The process begins when a female bot fly lays her eggs in or near a nest or den of animals, such as rodents. The larvae are able to sense heat so they know when the mammal is close by, and will then hatch and enter the host through its mouth, nose, or a wound on the host’s skin. The wolf worm will then work its way through the digestive system if it goes through the nose or mouth, and work its to the skin. Once in the skin, the wolf worm burrows out, creating a hole to breathe through until it is mature enough to exit the skin. These holes are often visible, so a pet owner will be able to see if their dog or cat is infected with wolf worms.
So, if our reader’s dog ate a wolf worm, the larvae would have entered the dog’s body through his mouth. That means that the wolf worm could have found its way through the digestive system and to the dog’s skin, where it would have burrowed a hole. If the dog truly ate the worm, chewing it and killing it before swallowing it, then the remains of the wolf worm would just be dissolved in his stomach acid as our reader described. Therefore, depending on how the dog consumed the larva, there is some possibility that the wolf worm might infect his dog’s skin, but we don’t have enough information to confirm or deny this.

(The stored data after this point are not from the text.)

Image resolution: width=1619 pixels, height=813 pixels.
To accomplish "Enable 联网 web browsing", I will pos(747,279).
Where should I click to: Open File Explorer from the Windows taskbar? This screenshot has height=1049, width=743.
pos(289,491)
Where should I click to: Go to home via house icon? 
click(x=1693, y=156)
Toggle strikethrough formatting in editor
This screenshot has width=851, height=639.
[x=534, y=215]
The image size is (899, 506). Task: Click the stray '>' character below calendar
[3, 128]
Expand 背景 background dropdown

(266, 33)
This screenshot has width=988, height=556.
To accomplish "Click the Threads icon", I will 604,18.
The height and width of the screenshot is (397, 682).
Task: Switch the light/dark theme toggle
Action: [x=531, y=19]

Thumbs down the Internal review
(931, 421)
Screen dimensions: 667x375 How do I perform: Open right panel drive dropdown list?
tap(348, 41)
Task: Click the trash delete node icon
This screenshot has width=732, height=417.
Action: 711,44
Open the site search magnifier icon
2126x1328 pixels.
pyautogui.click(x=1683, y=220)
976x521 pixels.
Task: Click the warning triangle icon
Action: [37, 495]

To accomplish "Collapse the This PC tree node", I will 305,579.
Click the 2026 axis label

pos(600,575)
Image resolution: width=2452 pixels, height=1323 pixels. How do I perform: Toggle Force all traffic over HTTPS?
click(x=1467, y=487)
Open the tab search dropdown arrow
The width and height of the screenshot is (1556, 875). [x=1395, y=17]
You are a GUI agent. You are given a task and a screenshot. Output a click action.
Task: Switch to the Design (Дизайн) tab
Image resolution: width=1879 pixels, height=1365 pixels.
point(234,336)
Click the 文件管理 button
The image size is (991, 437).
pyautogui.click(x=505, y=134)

If our reader notices a burrowing hole in his dog’s skin, or if he is worried about the health of his dog, we highly recommend he bring his dog in to see a vet. Removing wolf worms is a tricky task that we wouldn’t recommend he attempt on his own. The innards of the larvae can cause severe infection and sometimes a deathly allergic reaction, so removing the wolf worms without squeezing and killing them is crucial. If our reader can’t take his dog to the vet immediately, in the mean time he can use a warm compress on his dog’s visible cysts, if there are any.
To wrap up, one of our readers asked what might happen if his dog ate a wolf worm. There is some possibility that his dog’s skin might become infected with these wolf worms, but we don’t have enough information to declare if this will occur or not. We encourage our reader to take his dog to the vet since they will be better equipped to handle and advise on this matter!